- [Information provided]
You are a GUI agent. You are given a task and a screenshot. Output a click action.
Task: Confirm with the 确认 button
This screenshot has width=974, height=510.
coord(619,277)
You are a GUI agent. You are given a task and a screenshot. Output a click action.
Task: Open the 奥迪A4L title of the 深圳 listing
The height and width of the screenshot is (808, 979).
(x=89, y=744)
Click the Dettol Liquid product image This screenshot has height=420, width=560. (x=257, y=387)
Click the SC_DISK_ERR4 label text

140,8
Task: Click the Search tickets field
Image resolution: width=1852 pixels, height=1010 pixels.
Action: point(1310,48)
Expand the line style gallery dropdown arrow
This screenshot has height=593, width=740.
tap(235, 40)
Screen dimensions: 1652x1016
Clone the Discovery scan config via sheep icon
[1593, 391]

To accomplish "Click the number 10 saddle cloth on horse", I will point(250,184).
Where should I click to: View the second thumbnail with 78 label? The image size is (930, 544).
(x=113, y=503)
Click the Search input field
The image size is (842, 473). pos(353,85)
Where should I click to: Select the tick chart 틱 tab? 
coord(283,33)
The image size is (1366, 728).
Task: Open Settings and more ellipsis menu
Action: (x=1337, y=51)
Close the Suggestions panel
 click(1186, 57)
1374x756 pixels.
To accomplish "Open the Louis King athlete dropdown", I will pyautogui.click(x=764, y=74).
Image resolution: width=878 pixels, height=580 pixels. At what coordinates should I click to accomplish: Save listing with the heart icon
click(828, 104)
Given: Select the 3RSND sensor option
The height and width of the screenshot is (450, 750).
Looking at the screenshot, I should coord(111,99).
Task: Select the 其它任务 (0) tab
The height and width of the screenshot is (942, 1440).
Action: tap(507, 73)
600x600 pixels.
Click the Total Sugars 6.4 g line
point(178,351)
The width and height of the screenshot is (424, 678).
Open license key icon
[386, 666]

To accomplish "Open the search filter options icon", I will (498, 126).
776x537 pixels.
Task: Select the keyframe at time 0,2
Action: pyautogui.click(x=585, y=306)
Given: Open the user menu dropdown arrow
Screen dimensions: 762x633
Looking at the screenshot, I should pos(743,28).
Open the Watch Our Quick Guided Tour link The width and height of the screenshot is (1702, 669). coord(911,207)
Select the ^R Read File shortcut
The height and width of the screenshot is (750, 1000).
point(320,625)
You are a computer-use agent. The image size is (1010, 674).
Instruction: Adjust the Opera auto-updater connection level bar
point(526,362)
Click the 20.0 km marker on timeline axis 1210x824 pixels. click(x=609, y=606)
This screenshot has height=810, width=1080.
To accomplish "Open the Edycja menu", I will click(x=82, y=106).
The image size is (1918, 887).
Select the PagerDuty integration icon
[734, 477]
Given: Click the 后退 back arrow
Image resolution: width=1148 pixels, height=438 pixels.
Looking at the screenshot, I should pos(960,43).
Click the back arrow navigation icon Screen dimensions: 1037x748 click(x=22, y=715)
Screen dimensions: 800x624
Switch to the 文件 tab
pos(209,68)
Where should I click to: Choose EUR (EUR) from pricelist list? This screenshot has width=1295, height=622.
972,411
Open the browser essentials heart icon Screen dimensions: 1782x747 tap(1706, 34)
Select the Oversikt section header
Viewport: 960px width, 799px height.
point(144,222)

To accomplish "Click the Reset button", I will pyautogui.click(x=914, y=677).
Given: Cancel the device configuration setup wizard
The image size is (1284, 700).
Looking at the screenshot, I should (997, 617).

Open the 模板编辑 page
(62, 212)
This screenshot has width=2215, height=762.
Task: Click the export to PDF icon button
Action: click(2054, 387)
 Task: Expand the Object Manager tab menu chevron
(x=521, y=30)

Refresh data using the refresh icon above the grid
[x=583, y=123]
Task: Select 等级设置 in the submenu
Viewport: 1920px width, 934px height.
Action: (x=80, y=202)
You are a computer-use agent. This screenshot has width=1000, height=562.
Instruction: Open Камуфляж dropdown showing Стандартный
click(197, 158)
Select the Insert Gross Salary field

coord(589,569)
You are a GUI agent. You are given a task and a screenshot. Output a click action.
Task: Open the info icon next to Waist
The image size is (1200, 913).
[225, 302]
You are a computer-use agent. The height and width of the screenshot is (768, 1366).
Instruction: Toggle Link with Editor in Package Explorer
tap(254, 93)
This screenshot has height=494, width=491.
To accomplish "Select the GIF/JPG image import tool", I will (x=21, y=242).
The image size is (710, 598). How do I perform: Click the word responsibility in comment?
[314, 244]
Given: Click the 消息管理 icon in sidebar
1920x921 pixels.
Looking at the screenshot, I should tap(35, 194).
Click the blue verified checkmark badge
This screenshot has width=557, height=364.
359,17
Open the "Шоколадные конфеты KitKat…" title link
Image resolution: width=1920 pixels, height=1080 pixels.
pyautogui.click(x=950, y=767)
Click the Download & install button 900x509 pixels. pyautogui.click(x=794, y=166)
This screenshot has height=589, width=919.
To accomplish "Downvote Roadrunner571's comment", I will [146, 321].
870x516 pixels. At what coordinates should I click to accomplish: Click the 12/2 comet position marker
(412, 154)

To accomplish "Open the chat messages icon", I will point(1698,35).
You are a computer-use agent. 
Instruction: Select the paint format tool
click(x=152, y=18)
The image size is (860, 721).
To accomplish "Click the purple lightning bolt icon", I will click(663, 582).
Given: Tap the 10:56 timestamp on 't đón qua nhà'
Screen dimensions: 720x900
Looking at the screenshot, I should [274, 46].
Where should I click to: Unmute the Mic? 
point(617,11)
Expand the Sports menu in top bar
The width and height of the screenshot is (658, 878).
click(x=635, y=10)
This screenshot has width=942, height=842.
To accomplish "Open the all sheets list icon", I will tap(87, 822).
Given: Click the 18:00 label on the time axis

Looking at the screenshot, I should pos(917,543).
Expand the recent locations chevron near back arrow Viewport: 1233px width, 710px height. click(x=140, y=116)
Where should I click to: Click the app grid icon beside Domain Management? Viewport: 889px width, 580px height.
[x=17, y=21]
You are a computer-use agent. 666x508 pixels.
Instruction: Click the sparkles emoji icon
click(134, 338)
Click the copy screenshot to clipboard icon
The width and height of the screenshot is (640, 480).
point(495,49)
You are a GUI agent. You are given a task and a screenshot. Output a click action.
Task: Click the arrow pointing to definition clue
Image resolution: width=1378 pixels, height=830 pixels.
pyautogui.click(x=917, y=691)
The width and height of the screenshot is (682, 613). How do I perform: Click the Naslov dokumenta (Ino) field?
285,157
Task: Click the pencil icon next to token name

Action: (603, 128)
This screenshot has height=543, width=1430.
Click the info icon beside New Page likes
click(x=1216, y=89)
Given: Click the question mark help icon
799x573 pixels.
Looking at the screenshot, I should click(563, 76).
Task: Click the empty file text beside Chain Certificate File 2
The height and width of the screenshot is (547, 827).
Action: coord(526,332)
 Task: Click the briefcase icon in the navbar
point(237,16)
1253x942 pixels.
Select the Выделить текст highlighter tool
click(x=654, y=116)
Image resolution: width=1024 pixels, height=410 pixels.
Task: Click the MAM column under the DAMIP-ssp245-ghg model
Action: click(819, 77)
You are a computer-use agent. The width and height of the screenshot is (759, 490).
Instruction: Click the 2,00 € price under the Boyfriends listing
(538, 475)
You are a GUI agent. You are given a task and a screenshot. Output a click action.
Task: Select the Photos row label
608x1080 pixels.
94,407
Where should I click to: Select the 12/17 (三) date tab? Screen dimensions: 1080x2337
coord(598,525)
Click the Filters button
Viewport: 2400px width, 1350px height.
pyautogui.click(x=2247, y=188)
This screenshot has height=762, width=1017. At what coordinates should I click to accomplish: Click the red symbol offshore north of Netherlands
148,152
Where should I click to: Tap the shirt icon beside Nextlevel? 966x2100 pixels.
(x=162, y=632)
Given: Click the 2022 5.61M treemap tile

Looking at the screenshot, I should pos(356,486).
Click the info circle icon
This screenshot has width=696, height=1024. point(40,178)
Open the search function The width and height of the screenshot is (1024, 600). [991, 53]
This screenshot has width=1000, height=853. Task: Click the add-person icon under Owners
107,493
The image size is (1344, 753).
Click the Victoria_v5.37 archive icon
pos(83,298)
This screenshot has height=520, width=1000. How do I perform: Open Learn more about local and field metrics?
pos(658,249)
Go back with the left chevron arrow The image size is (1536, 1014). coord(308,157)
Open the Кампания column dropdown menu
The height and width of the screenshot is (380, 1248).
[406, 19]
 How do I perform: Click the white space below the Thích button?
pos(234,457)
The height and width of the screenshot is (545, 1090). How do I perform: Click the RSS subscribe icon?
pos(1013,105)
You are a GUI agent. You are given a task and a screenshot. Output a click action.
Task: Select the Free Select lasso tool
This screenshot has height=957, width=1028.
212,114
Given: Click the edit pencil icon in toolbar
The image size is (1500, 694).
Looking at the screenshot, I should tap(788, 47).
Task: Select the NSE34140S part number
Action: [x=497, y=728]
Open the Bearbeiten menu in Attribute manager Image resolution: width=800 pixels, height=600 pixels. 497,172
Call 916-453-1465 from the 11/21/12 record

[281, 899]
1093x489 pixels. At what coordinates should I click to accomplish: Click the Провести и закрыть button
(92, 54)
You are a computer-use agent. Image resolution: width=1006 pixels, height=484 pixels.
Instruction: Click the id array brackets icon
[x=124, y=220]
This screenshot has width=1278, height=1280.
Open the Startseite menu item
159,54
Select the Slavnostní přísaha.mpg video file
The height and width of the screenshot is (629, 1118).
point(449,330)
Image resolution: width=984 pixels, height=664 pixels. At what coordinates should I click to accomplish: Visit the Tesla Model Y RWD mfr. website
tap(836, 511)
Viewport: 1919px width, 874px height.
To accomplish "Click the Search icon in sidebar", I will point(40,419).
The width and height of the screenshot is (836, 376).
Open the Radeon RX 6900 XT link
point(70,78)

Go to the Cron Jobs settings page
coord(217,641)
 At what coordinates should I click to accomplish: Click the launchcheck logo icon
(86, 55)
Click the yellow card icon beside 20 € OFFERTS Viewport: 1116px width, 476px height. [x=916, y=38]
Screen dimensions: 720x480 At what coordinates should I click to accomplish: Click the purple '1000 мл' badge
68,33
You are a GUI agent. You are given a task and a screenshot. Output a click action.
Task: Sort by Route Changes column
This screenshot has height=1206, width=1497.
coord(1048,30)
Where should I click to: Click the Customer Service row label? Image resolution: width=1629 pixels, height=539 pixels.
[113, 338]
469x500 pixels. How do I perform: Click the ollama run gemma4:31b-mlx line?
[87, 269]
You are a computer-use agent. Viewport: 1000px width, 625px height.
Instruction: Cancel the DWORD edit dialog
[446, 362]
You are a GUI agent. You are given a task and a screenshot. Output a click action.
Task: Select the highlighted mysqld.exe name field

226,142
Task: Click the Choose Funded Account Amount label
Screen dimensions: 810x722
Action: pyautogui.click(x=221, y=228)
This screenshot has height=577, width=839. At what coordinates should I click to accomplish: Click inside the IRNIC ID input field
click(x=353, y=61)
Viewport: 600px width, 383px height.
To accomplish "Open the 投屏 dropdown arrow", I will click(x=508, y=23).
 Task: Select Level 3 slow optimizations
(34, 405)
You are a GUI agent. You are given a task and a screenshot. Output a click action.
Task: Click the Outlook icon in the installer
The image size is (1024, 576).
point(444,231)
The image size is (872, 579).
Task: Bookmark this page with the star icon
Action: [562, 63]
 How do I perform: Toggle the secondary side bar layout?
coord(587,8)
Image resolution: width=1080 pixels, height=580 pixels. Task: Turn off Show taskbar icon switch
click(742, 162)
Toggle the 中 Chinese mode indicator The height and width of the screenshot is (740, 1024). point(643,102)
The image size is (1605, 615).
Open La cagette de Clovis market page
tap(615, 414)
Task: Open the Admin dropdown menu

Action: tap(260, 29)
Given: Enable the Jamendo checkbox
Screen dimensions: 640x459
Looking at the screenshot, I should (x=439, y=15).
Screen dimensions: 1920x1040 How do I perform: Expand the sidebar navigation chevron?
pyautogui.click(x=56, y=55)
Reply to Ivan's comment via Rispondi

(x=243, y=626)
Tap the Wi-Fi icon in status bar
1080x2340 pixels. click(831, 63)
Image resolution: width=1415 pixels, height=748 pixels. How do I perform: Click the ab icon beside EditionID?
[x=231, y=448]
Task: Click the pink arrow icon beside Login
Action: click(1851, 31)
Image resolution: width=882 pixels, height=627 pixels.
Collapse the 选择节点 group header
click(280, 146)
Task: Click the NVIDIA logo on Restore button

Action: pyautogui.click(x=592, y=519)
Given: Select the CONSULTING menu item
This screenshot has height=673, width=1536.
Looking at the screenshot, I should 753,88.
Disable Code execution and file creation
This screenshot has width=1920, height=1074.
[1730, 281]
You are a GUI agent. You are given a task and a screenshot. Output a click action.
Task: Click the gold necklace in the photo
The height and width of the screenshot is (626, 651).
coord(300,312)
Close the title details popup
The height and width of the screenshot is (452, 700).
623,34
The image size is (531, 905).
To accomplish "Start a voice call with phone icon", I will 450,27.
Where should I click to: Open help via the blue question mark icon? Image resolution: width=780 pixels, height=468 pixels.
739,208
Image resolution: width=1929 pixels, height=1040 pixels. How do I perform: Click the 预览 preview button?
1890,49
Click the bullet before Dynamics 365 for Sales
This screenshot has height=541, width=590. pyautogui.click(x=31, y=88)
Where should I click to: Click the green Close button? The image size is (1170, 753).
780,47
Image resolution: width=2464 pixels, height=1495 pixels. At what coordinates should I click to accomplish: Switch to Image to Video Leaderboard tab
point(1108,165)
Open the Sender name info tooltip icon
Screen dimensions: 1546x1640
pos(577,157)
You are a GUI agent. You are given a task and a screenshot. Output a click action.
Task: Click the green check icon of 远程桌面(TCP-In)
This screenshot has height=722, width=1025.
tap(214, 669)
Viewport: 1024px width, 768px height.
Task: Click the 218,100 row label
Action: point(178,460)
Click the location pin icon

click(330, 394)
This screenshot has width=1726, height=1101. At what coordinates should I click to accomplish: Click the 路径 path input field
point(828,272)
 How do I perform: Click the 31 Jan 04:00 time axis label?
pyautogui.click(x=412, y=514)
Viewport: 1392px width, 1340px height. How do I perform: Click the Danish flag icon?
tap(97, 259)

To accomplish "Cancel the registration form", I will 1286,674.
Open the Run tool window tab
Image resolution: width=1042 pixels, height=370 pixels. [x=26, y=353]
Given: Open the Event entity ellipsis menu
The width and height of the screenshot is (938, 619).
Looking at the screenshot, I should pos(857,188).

- [Your goal]
The lines of the records that contain the string "back" should be located and copied.

- [Response to the task]
Given: Click the 后退 back arrow
Click the back arrow navigation icon Screen dimensions: 1037x748 click(x=22, y=715)
Expand the recent locations chevron near back arrow Viewport: 1233px width, 710px height. click(x=140, y=116)
Go back with the left chevron arrow The image size is (1536, 1014). coord(308,157)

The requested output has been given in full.